MB: We definitely wanted to follow closely the precise days in which the real story took place. You know, Eluana Englaro was moved from a clinic she was at from Lecco to Udine and six days after she died. We set the movie within those six days. We selected archival footage from TV newsreels from those days specifically. So, for example, [Prime Minister] Berlusconi's speech, which was so cynical and superficial where he actually stated: "Oh, I was told she looks good, she has nice colour on her cheeks, she could even give birth to a child, technically." That was completely absurd and that was something he really stated in that week. The Hillary Clinton segment, I didn't even remember that it was in there, but it must have been on TV in these days.
AKT: It fits perfectly - a good coincidence. In the reactions to the case, you play with expectations also, it seems. One might expect a different point of view towards euthanasia in some cases, but you show how much it depends on the individual. I am thinking, for example, of the senator's daughter [Maria played superbly by Alba Rohrwacher] who is so strongly pro-life.
MB: Actually, that was not a preconceived idea that I had and wanted to introduce to the film. It is the result of a very personal train of thought or belief. I grew up in a region of Italy called Emilia-Romagna. The region at that time was very communist, red, we say in Italy. It was very common when I was growing up to have marriages where the husband was very political and a member of the Communist Party of Italy and the wife was very Catholic and very religious. These marriages, which technically on paper seem impossible, in many cases were working out very well.

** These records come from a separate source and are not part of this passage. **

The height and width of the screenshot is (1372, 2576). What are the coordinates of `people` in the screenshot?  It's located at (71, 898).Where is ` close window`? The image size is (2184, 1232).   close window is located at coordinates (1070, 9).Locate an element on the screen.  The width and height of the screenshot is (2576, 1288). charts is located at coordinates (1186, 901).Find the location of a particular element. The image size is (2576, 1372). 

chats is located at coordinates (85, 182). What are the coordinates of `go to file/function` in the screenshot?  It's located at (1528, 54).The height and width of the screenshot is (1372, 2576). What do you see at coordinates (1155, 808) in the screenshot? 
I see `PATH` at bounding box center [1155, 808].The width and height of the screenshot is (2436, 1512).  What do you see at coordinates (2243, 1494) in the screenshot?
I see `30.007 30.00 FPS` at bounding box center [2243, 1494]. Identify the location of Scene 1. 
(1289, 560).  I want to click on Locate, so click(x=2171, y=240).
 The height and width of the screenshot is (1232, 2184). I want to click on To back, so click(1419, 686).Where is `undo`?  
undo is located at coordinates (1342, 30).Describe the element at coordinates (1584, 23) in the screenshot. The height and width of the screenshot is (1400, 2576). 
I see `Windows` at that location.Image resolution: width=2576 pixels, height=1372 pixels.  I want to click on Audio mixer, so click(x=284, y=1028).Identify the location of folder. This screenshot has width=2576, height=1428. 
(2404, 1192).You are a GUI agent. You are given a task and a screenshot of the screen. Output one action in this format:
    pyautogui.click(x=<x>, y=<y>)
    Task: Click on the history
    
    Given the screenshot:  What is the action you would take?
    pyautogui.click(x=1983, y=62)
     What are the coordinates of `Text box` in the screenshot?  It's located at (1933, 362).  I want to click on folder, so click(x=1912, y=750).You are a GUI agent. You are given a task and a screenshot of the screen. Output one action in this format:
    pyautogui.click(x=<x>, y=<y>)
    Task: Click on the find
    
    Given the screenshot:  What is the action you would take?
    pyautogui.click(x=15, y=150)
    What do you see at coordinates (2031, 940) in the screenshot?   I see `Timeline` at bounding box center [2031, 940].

So this could be a very Italian situation, where in a family you have that kind of political/religious component, and then the children may end up holding one or the other. In this case the daughter of the senator ended up embracing her mother's Catholicism and rejected her father's leftist ideas. It may be hard to understand when you're not Italian. This socio-political religious climate was very common. It created a philosophical stand, because there are some components they have in common.
AKT: Can you talk about the different challenges in making a movie located in February 2009 and on the other hand, making a film about the life of Mussolini with Vincere? Both are political films, both talk about Italian history, both deal with imagery and style.
MB: The film about Mussolini, Vincere, was an old story with a very specific style and form. I was interested in talking about the avant-garde movement at the beginning of last century and all the phenomena that revolved around it, all the great societal changes around the time for Italy. I wanted to talk about futurism and cinema at the same time. So it was a film where all these avant-garde movements and the great popular show that was cinema were the protagonist. In this sense, it lives a life of its own and it is my way of tackling issues connected to cinema in stylistic and formal elements which shape the entire film. Unlike this, in Dormant Beauty there is TV but that's not the core of what I wanted to talk about. I would say it is more of a sentimental, or moral film and that is what determines its form, unlike what happened with Vincere.
Vincere screened at the 2009 New York Film Festival and Dormant Beauty was shown in the Film Society of Lincoln Center's Film Comment Selects program earlier this year. Open Roads: New Italian Cinema runs from June 6-12, 2013 and has been organised by The Film Society of Lincoln Center together with Istituto Luce-Cinecittà - Filmitalia and the support of Ministero per i Beni e le Attivitá Culturali (Direzione Generale per il Cinema) in collaboration with the Italian Cultural Institute of New York.